### DATA SECTION
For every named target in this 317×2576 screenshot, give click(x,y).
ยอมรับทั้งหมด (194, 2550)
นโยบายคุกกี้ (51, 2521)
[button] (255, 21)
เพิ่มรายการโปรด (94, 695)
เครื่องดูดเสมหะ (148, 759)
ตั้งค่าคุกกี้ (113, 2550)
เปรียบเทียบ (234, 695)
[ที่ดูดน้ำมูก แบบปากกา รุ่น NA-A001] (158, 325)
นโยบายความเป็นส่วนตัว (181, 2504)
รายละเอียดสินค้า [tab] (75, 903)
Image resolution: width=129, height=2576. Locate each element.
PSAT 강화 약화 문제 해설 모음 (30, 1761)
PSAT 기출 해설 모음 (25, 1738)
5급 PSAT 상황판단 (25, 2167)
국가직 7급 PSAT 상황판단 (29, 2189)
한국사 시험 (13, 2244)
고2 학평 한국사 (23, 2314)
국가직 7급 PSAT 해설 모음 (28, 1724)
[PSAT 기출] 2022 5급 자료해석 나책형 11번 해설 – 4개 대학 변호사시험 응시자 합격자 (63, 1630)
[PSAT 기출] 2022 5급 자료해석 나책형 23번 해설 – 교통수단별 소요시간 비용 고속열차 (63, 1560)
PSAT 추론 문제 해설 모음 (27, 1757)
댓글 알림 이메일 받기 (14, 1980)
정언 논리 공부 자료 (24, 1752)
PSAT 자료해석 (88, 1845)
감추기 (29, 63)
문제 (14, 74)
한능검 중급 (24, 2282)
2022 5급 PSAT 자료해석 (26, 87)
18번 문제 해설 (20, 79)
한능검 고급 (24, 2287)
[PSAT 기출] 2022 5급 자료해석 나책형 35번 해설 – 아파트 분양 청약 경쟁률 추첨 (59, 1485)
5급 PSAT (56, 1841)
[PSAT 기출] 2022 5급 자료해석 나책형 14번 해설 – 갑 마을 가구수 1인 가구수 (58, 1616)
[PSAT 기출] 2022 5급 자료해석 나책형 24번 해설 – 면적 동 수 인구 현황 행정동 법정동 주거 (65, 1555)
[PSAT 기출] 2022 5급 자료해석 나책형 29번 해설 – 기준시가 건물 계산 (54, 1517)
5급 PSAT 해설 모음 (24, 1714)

...

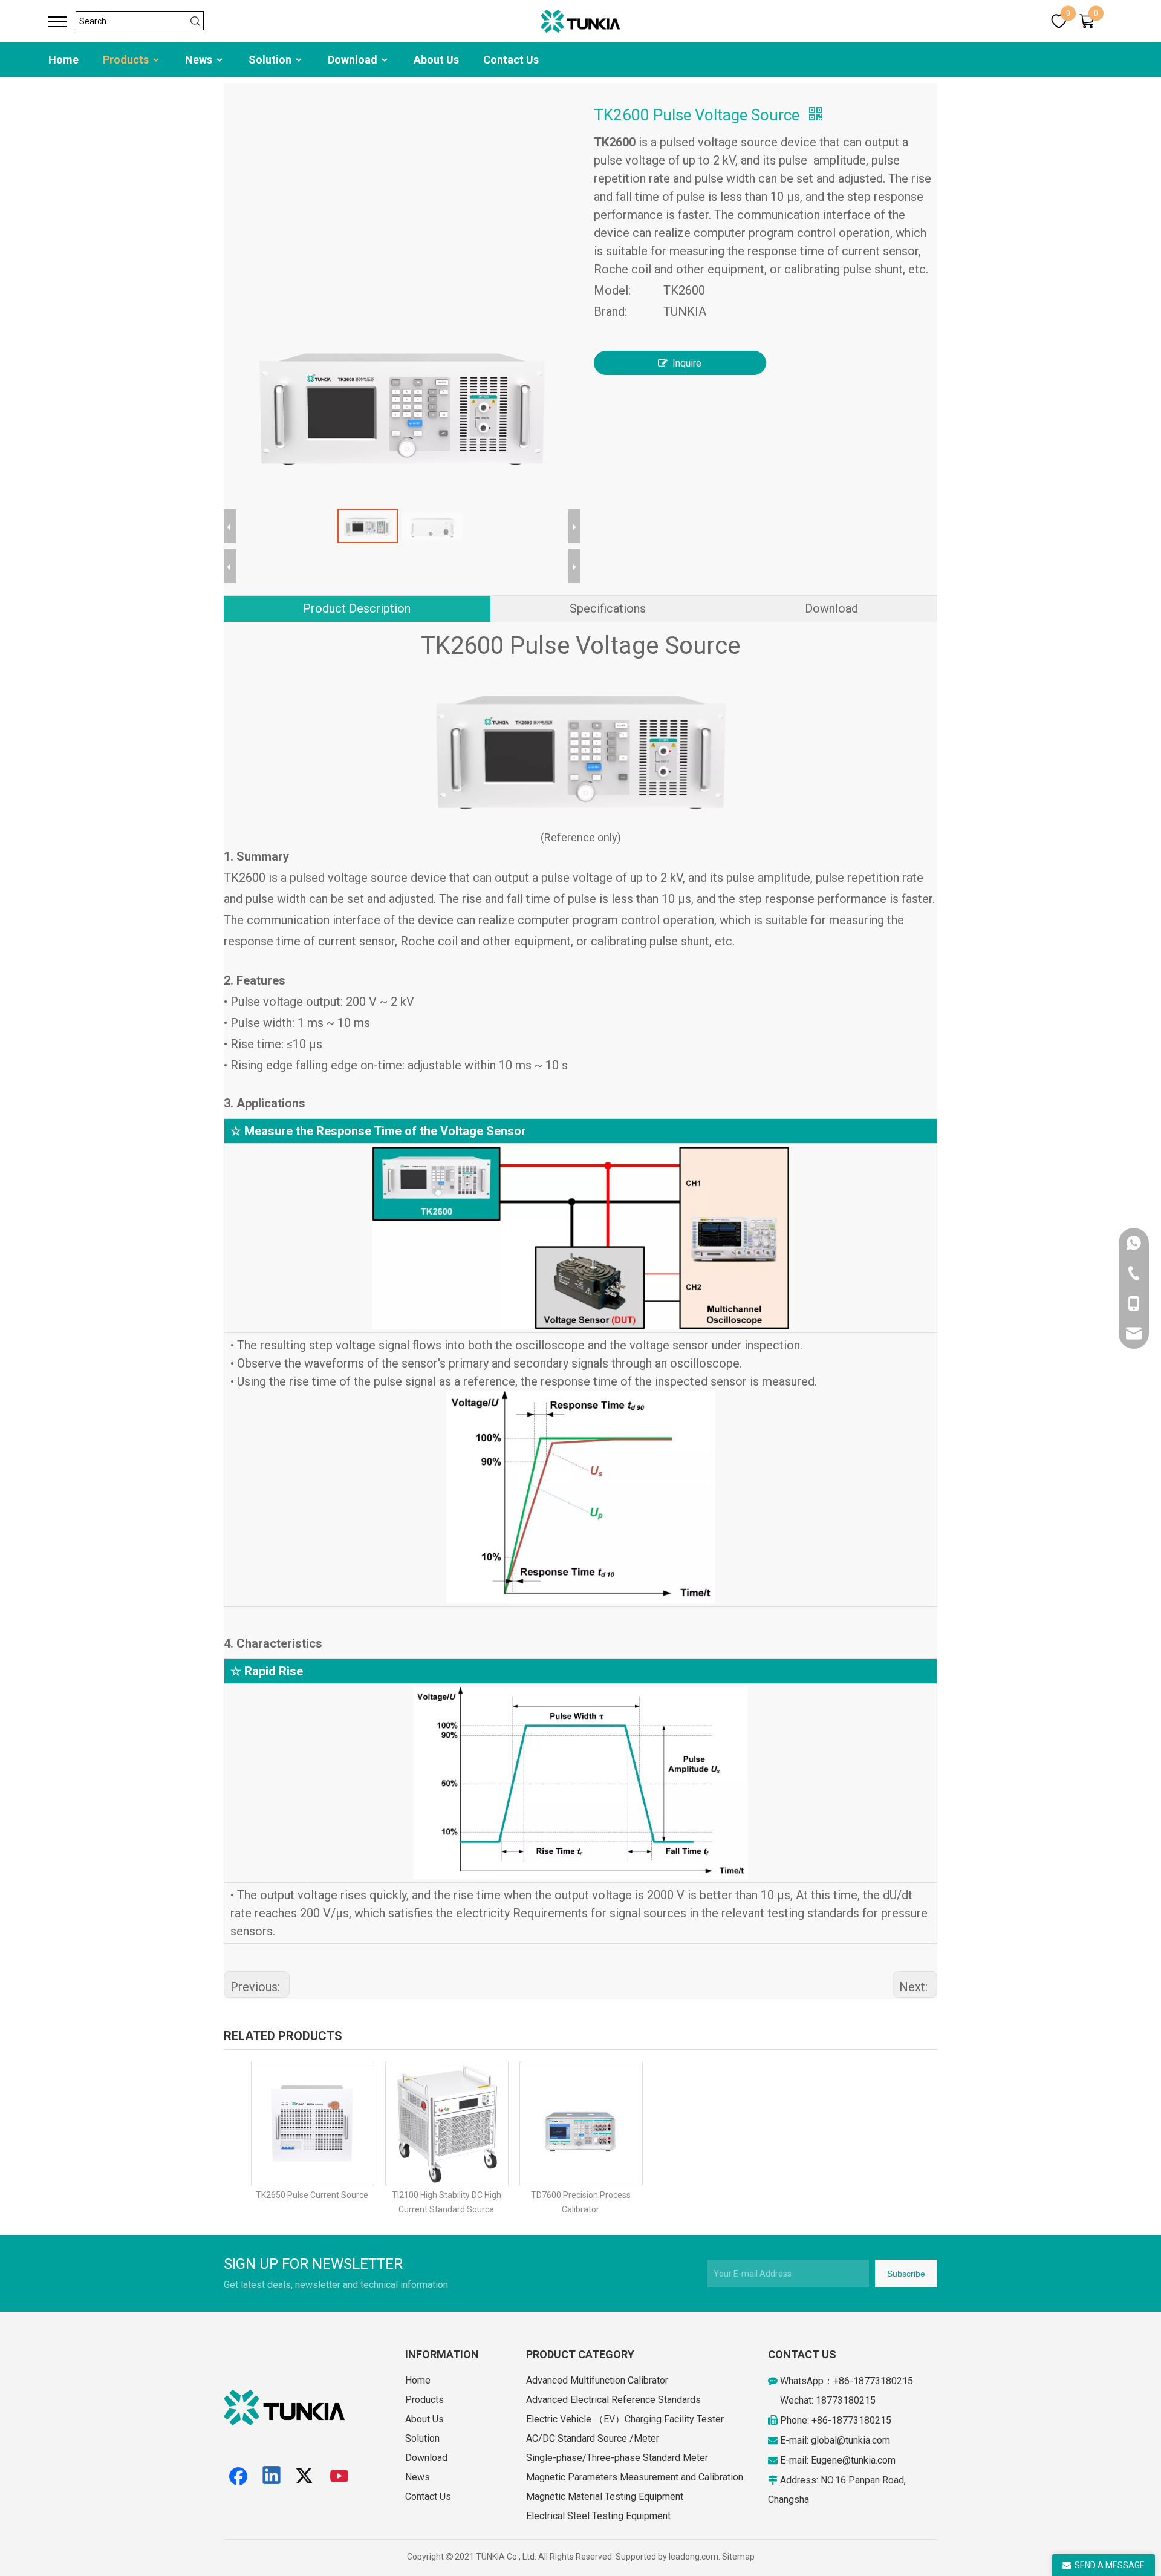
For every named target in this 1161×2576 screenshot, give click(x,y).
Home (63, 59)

---

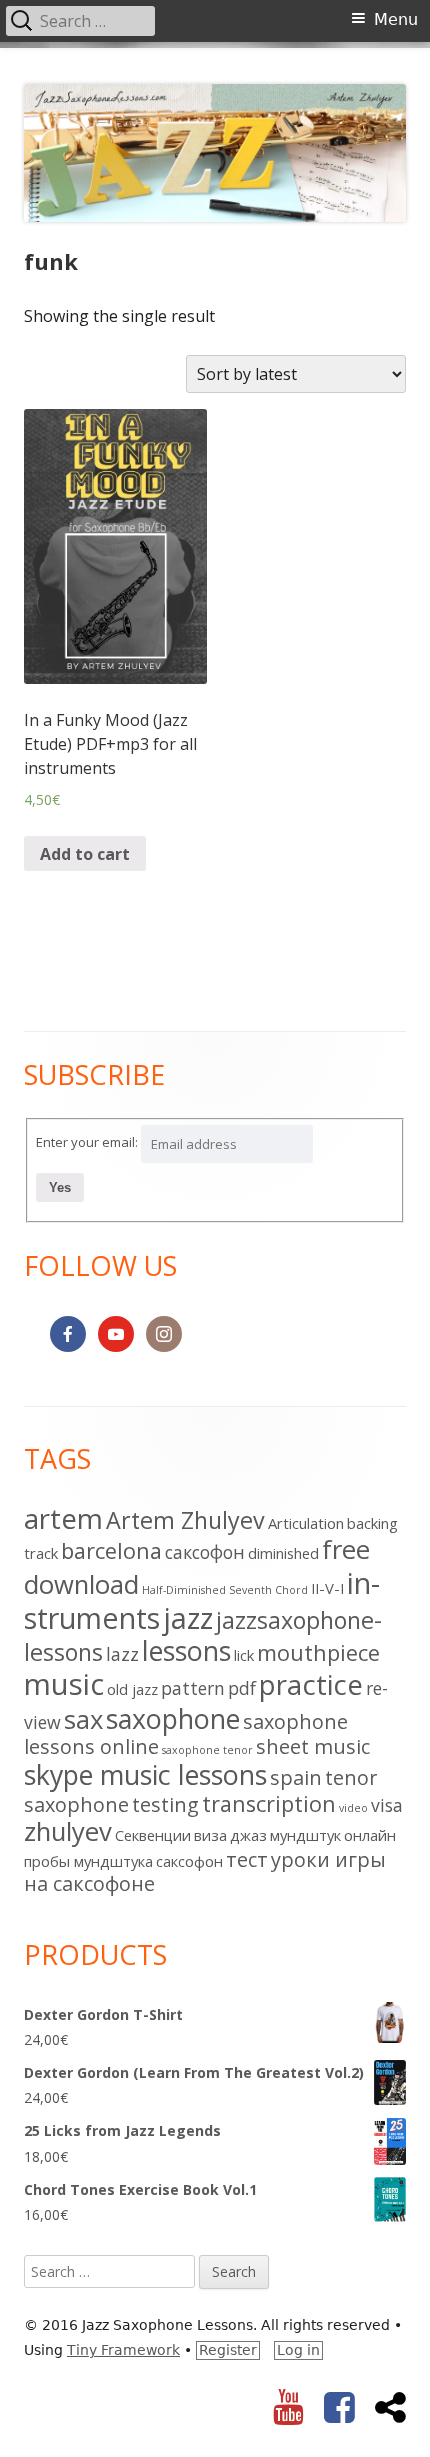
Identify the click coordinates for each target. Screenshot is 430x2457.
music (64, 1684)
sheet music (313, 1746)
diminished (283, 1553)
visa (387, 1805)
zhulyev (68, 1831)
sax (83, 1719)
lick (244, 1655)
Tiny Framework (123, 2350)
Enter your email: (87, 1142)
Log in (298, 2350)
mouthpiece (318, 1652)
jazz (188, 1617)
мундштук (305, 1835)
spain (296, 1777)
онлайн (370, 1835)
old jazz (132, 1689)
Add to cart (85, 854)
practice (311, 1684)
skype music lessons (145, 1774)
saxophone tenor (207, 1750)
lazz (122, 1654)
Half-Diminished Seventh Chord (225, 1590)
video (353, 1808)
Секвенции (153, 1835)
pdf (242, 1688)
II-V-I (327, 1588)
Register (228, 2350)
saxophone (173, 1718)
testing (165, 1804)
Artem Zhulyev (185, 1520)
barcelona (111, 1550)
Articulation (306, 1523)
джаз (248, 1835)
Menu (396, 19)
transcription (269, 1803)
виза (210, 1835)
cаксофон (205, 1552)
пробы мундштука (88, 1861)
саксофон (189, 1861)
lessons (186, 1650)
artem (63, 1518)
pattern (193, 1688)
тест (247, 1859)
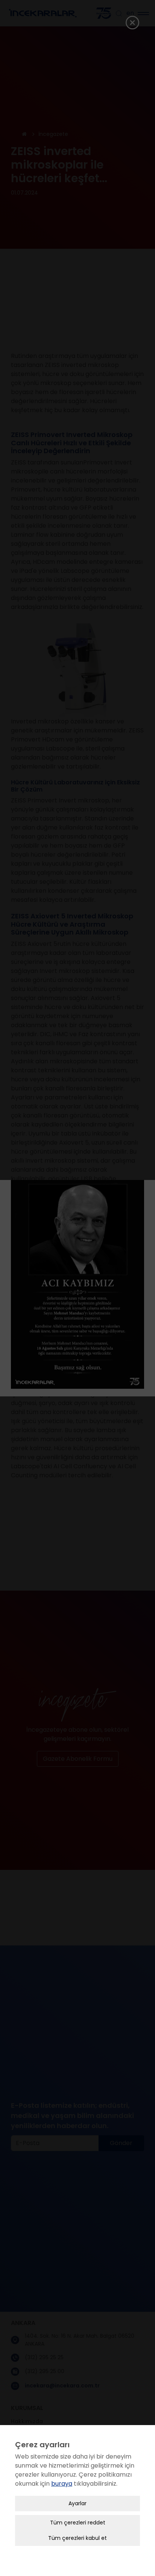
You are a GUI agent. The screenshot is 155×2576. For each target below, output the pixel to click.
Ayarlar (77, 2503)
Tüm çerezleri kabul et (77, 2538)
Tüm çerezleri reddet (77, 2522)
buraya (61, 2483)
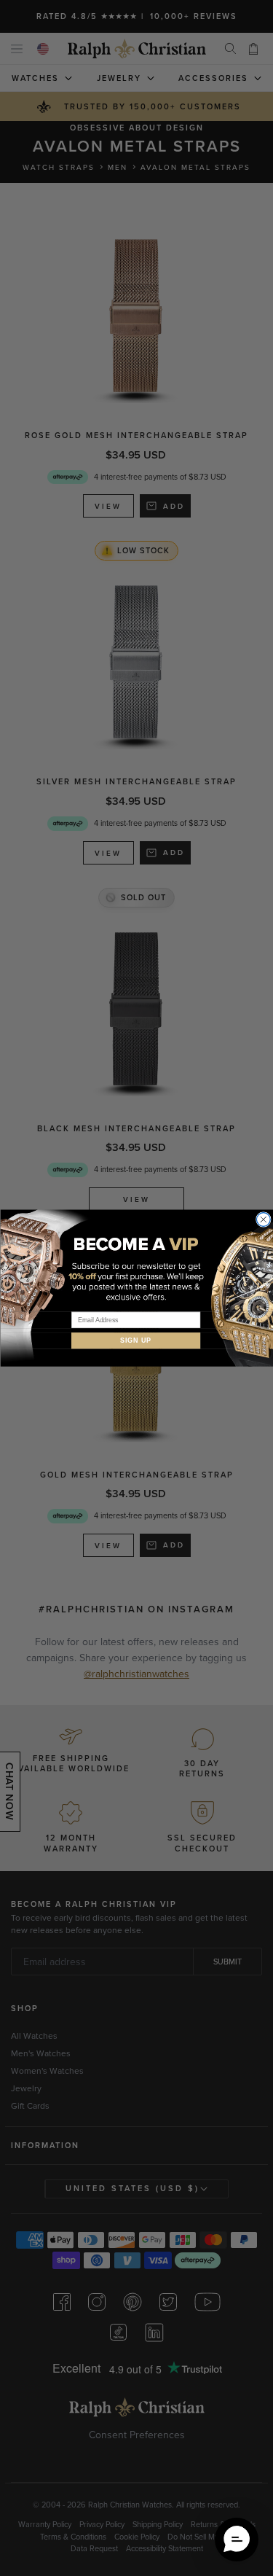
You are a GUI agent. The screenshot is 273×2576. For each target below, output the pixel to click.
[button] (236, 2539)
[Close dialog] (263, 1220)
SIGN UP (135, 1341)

### TASK BRIEF
From the entries above, copy exactly the lines starting at the one with "Identify the click" and stopping at the one with "SIGN UP (135, 1341)", keeping both ends. Drop the pictures.

### EXERCISE OUTPUT
Identify the click coordinates for each target. Screenshot is 430x2457.
music (64, 1684)
sheet music (313, 1746)
diminished (283, 1553)
visa (387, 1805)
zhulyev (68, 1831)
sax (83, 1719)
lick (244, 1655)
Tiny Framework (123, 2350)
Enter your email: (87, 1142)
Log in (298, 2350)
mouthpiece (318, 1652)
jazz (188, 1617)
мундштук (305, 1835)
spain (296, 1777)
онлайн (370, 1835)
old jazz (132, 1689)
Add to cart (85, 854)
practice (311, 1684)
skype music lessons (145, 1774)
saxophone tenor (207, 1750)
lazz (122, 1654)
Half-Diminished Seventh Chord (225, 1590)
video (353, 1808)
Секвенции (153, 1835)
pdf (242, 1688)
II-V-I (327, 1588)
Register (228, 2350)
saxophone (173, 1718)
testing (165, 1804)
Artem Zhulyev (185, 1520)
barcelona (111, 1550)
Articulation (306, 1523)
джаз (248, 1835)
Menu (396, 19)
transcription (269, 1803)
виза (210, 1835)
cаксофон (205, 1552)
пробы мундштука (88, 1861)
саксофон (189, 1861)
lessons (186, 1650)
artem (63, 1518)
pattern (193, 1688)
тест (247, 1859)
You are a GUI agent. The screenshot is 155×2576. For each target below, output the pixel to click.
Ayarlar (77, 2503)
Tüm çerezleri kabul et (77, 2538)
Tüm çerezleri reddet (77, 2522)
buraya (61, 2483)
You are a GUI agent. The screenshot is 273×2576. For each target below, output the pixel to click.
[button] (236, 2539)
[Close dialog] (263, 1220)
SIGN UP (135, 1341)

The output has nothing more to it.